Hi everyone!
I have a very basic question but I don't seem to find the answer anywhere. I'm doing an SNP analysis using snippy followed by snippy core. I would like to report the amount of SNPs that were used to build the final SNP tree. While checking other papers doing these kind of things, the authors normally report 300-2000 SNPs but when I check my output (core alignment) I'm having 149.410 columns which I interpret to be SNPs, this seems a little excessive in comparison, on the other hand, to be fair, I'm analysing 342 isolates. Am I looking at the right place or should I be looking elsewhere?
Thanks a lot!
what have you tried so far to filter low qual SNPs from high quality?
That's a good question and probably answer at the same time, I haven't filtered any SNP because the VCF file produced shows a PASS for every called SNP. Should I filter all the same?

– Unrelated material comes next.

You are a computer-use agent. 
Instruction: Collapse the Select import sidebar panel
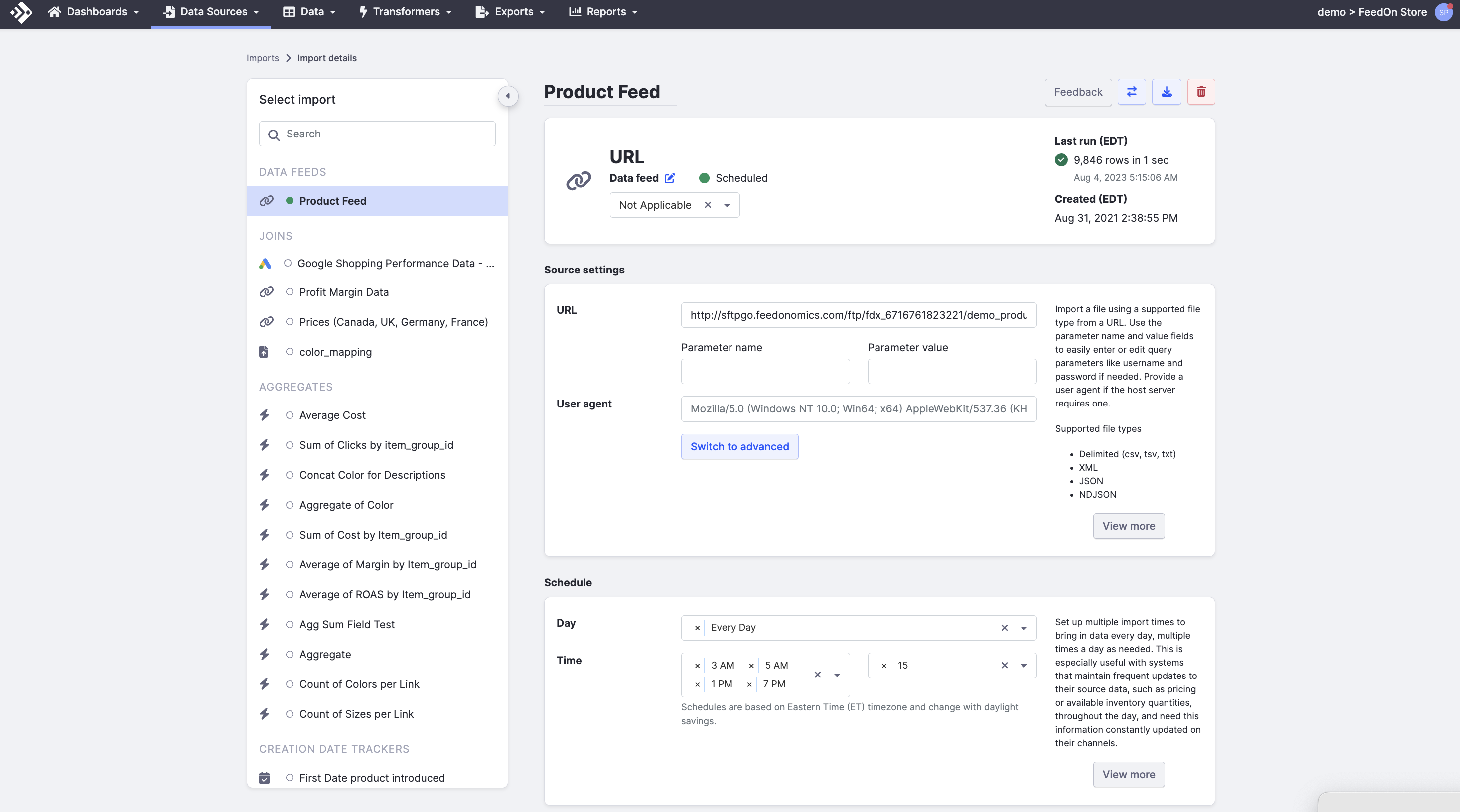coord(507,96)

If so do you have a suggestion of a tool/parameter I should check?
Thanks!
Well, reading a little into snippy log (Documentation is not very clear), there is a filtering process
Checking the individual SNP folders generated by snippy, it seems that there is an actual filtering going on:
Two .vcf files are generated, one called snps.raw.vcf and another one called snp.vcf, the first one has much more positions called and a lot of them with quality scores of 0 or nE-11 while the latter has those SNPs from the raw file with quality scores starting from 230.
I'm still confused about the high number of final core SNPs. I've tried contacting Snippy's author but without luck, documentation and tutorials in internet are not very helpful either :(